**Liste des tâches**.
A - Répondez à ces questions à partir de l'extrait, chaque réponse sur sa propre ligne :
(i) À quel prix l'ensemble immobilier a-t-il été vendu ?
(ii) À quelle date la cour d'appel de Rennes a-t-elle rendu son arrêt ?
(iii) À quelle somme le juge de l'exécution a-t-il fixé la créance de la Banque populaire ?
B - D'après l'extrait, pourquoi le juge de l'exécution a-t-il ordonné un sursis à statuer pour le surplus ? Répondez en une à trois phrases.
C - Dressez la liste de toutes les sommes en euros qui figurent dans l'extrait.

Selon acte authentique reçu le 30 janvier 2009, la SCI du Moulin Jean-Marie a vendu à la SCI JYLB un ensemble immobilier à usage d'habitation situé à [Localité 8] (44) au prix de 3 250 000 euros. Cette acquisition a notamment été financée au moyen d'un prêt immobilier consenti par la Banque populaire de l'Ouest, aux droits de laquelle vient la Banque populaire Grand Ouest (la Banque populaire) d'un montant de 600 000 euros remboursable en 180 mensualités au taux d'intérêt de 4,67% l'an, en garantie du remboursement duquel le prêteur a inscrit un privilège de prêteur de deniers sur le bien financé en date du 9 mars 2009. La Banque populaire a également consenti à la SCI JYLB un prêt relais d'un montant de 250 000 euros au taux de 4,05 % l'an, lequel a été garanti par une hypothèque conventionnelle inscrite le 14 décembre 2009 renouvelée le 4 mars 2011.

La SCI JYLB ne s'étant pas acquittée des échéances de remboursement, la Banque populaire a prononcé la déchéance du terme par lettres recommandées avec accusé de réception du 10 août 2010 et a engagé une procédure de saisie immobilière à l'encontre de la SCI JYLB.

Par jugement du 19 décembre 2013, le juge de l'exécution du tribunal de grande instance de Saint-Nazaire, statuant en matière de saisie immobilière, a fixé la créance de la Banque populaire à l'égard de la SCI JYLB à la somme de 845 022,75 euros et ordonné pour le surplus un sursis à statuer dans l'attente de la décision à intervenir dans la procédure initiée par la SCI JYLB sur la validité de la vente.

Par un arrêt irrévocable rendu en date du 2 octobre 2014, la cour d'appel de Rennes a prononcé la nullité de la vente intervenue le 30 janvier 2009 pour dol et a condamné la SCI du Moulin Jean-Marie à restituer à la SCI JYLB le prix de vente outre le paiement d'une somme de 347 669,73 euros à titre de dommages et intérêts en réparation du préjudice subi.

Suivant procès-verbal du 25 novembre 2014, la Banque populaire a fait procéder à une saisie-attribution entre les mains de la SCI du Moulin Jean-Marie (tiers saisi) de sa créance sur la SCI JYLB (débiteur saisi) telle que fixée par jugement rendu par le juge de l'exécution le 19 décembre 2013.

**Données fournies**.
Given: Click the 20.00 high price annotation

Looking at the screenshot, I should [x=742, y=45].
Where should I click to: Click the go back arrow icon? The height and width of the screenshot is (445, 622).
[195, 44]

**Résultats par tâche**.
A -
(i) 3 250 000 euros
(ii) Le 2 octobre 2014
(iii) 845 022,75 euros

B - Le juge a ordonné ce sursis à statuer dans l'attente de la décision à intervenir dans la procédure engagée par la SCI JYLB sur la validité de la vente.

C -
- 3 250 000 euros
- 600 000 euros
- 250 000 euros
- 845 022,75 euros
- 347 669,73 euros